Urinary Incontinence (UI) is an involuntary loss
of urine bringing a social and hygiene problem to the patients. Recently, the
standardization committee of the International Continence Society (ICS) removed the last
part of this phrase because it considered it inadequate to be able to define the symptom.
So, according to the new standardization (2002) urinary incontinence was defined as any
involuntary urinary loss. In literature quality of life of a person is defined with her
satisfaction in her social, psychological and physical ambit 1,2. The ICS committee considers that the
life style should be defined as a separate matter and not in the UI definition.
The prevalence of urinary incontinence in the general population of the USA is
approximately of 6%; this rate varies in accordance to age and sex. The age between 15 and
64, urinary incontinence occurs in 1.5 to 5% in men and 10 to 25% in women. It is
estimated that direct costs of urinary incontinence are approximately 10 billion dollars a
year. This estimate was based on the prevalence of 9% for the elderly (people over 65
years old), 2% for women between 25 to 64 years old and 50% for the elderly that are
institutionalized. Besides this, urinary incontinence is the main reason to place the
elderly in institutions in the USA 1,3,4.
From this data, associated to the fact that urinary incontinence is not a mortality cause
but morbidity one, we noticed the importance of making a quality of life evaluation of the
patients with urinary incontinence5. Besides this, in clinical practice we know
that evaluation, even though it is very adequate for etiological diagnosis of UI, it is
not useful for the intensity evaluation and does not give us the dimension of the problem
in the life of each patient. This way, the vision of life quality and the proposed
questionnaires trying to measure it objectively are of great importance in the day by day
of the professionals that are connected to urogynecology.

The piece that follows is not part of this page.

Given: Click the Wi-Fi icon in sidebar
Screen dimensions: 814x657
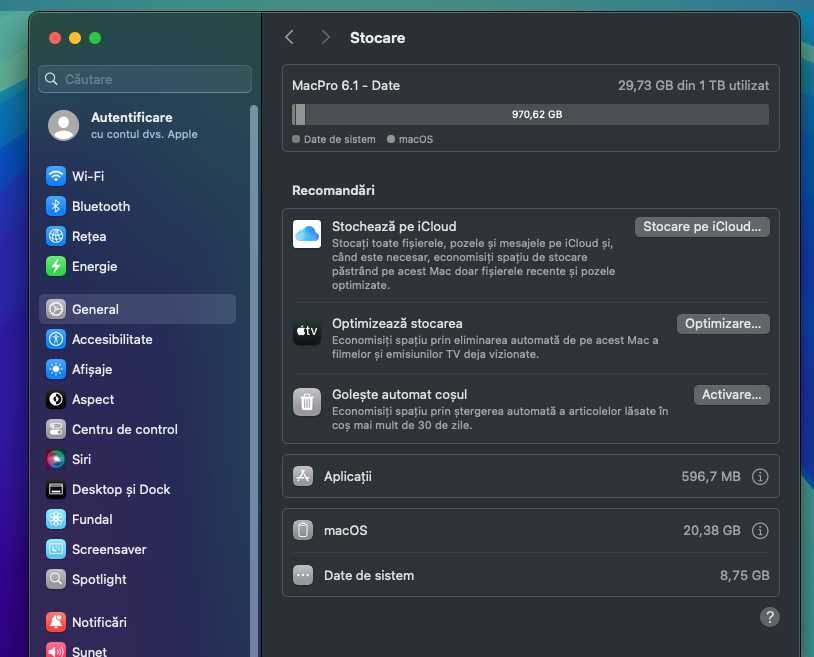Looking at the screenshot, I should [x=56, y=177].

Literature suggests that urinary incontinence is very anguishing and incapacitating, this
impact is dependent on the age of the patient and the type of urinary incontinence1,2.
In relation to age, we notice a better fitness and adaptation with urinary
incontinence in the elderly. In relation to the type of urinary incontinence, Lenderking e
cols. relate that patients with complaints of urge-incontinence have a bigger impact in
life quality than the patients with stress urinary incontinence complaints, and that
urinary incontinence affects the social and psychological function more than the physical
function of the patient1.
Our objective is to evaluate the impact in the life quality of the patients with
complaints of urinary incontinence through a questionnaire which is already validated in
English and translated to Portuguese.